Excerpt provided section start

(Reuters) – The following is a summary of some recent studies on COVID-19. They include research that warrants further study to corroborate the findings and that has yet to be certified by peer review.
Re-infection risk may be higher with Omicron variant
Survivors of previous infection with the virus that causes COVID-19, known as SARS-CoV-2, may be at higher risk for re-infection with the Omicron variant than with earlier versions of the virus, according to preliminary findings. In South Africa, where Omicron was first reported, researchers reviewed data on nearly 2.8 million infections and saw that while the risk of a first infection rose when the earlier Beta and Delta variants spread during the pandemic’s second and third waves, the risk of re-infection was low and did not change. But last month, as Omicron spread, daily numbers of re-infections spiked, the researchers reported on Thursday on the website medRxiv https://www.medrxiv.org/content/10.1101/2021.11.11.21266068v2 ahead of peer review. Survivors’ risk for re-infection may be rising more quickly than an average person’s risk for a first infection, they said. SARS-CoV-2 infections are usually diagnosed without genetic sequencing to confirm the responsible variant, so this study cannot prove that Omicron is better able to evade the immune defenses put up by the body in response to a previous infection. Nor does it prove anything about defenses generated by vaccination. Still, the researchers said, the timing of the increase in re-infections “strongly suggests that they are driven by the emergence of the Omicron variant.”

Excerpt provided section end
Data block section start

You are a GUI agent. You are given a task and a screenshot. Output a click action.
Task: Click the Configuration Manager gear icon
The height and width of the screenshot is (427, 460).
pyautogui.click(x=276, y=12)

Data block section end

- Questions on the material:
[a] In the Reuters summary, about how many infections in South Africa did the researchers look at data on?
[b] Say whether each statement agrees with the Reuters summary, and quote the words that decide it.
(i) The study proves that Omicron is better at getting past the body's defenses from a previous infection.
(ii) During the Beta and Delta waves, the risk of re-infection stayed low and did not change.
(iii) The researchers posted their findings on medRxiv after peer review.
[c] Reproduce the part of the Reuters summary starting with "(Reuters) – The" and going on through "by peer review.".

- Results for each task:
[a] Nearly 2.8 million infections.

[b]
(i) No: "this study cannot prove that Omicron is better able to evade the immune defenses put up by the body in response to a previous infection."
(ii) Yes: "the risk of re-infection was low and did not change."
(iii) No: "ahead of peer review."

[c]
(Reuters) – The following is a summary of some recent studies on COVID-19. They include research that warrants further study to corroborate the findings and that has yet to be certified by peer review.